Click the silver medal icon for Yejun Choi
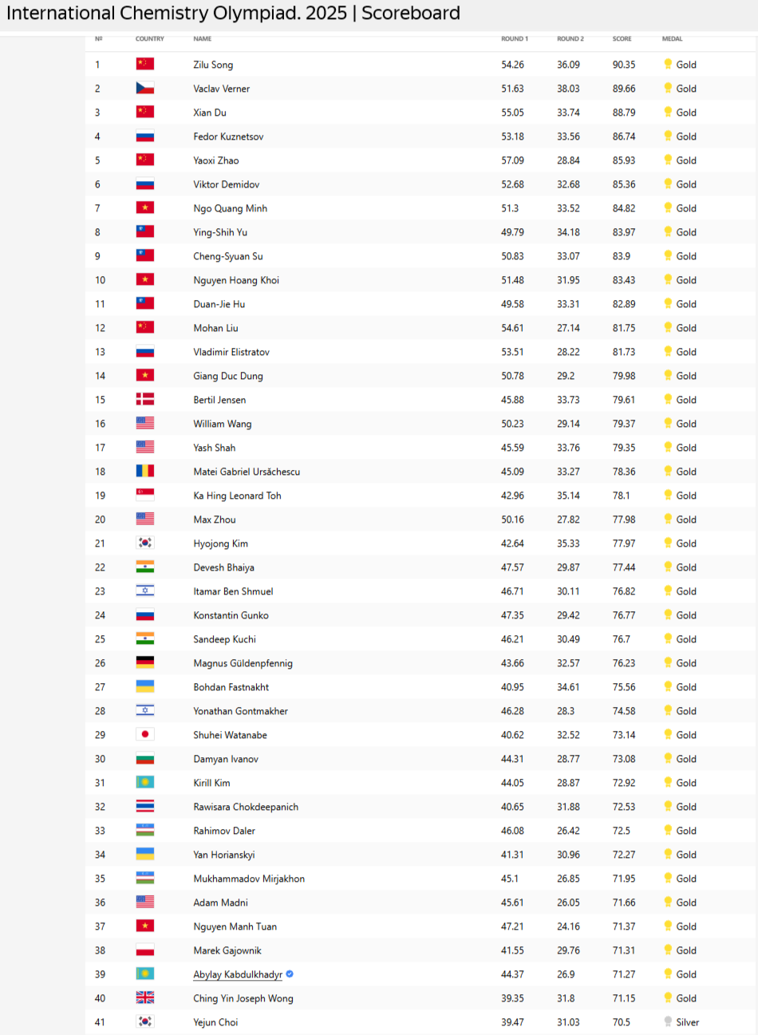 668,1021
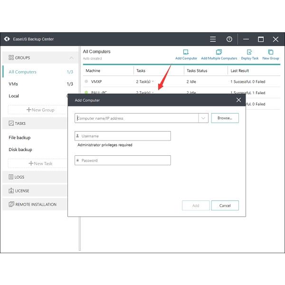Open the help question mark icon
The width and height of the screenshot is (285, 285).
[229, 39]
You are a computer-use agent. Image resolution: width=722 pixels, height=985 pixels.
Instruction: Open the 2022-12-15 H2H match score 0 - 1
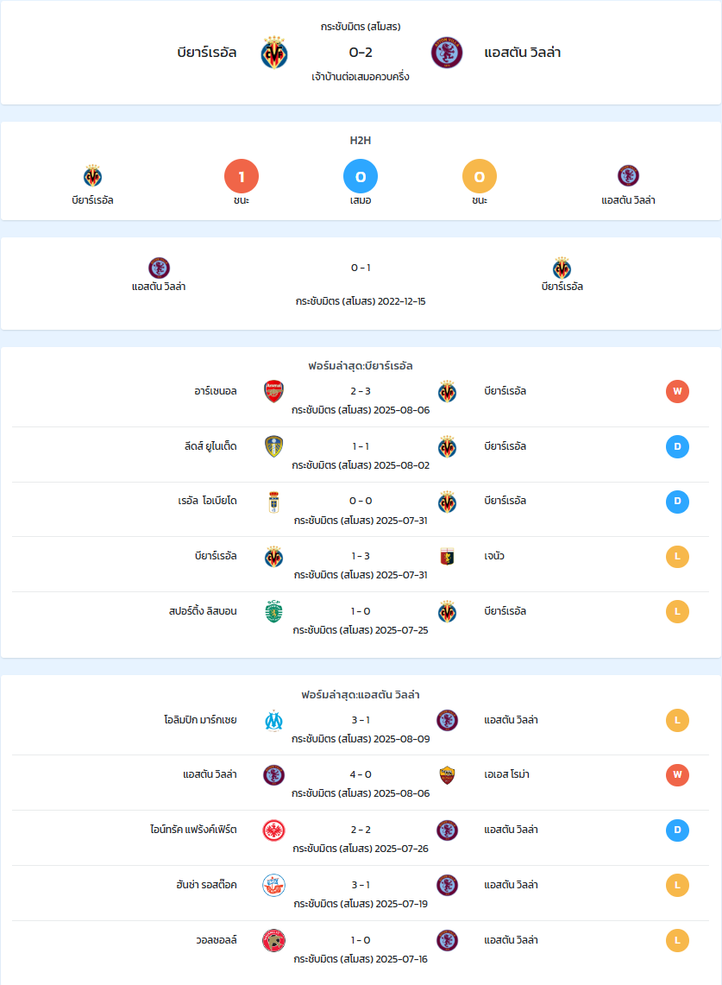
# # #
* THE PROBLEM
When you copy the lines above, drop the pictures and keep everything else exact.

* PROBLEM SOLUTION
Click the silver medal icon for Yejun Choi
 668,1021
Open the help question mark icon
The width and height of the screenshot is (285, 285).
[229, 39]
You are a computer-use agent. Image resolution: width=722 pixels, height=985 pixels.
Instruction: Open the 2022-12-15 H2H match score 0 - 1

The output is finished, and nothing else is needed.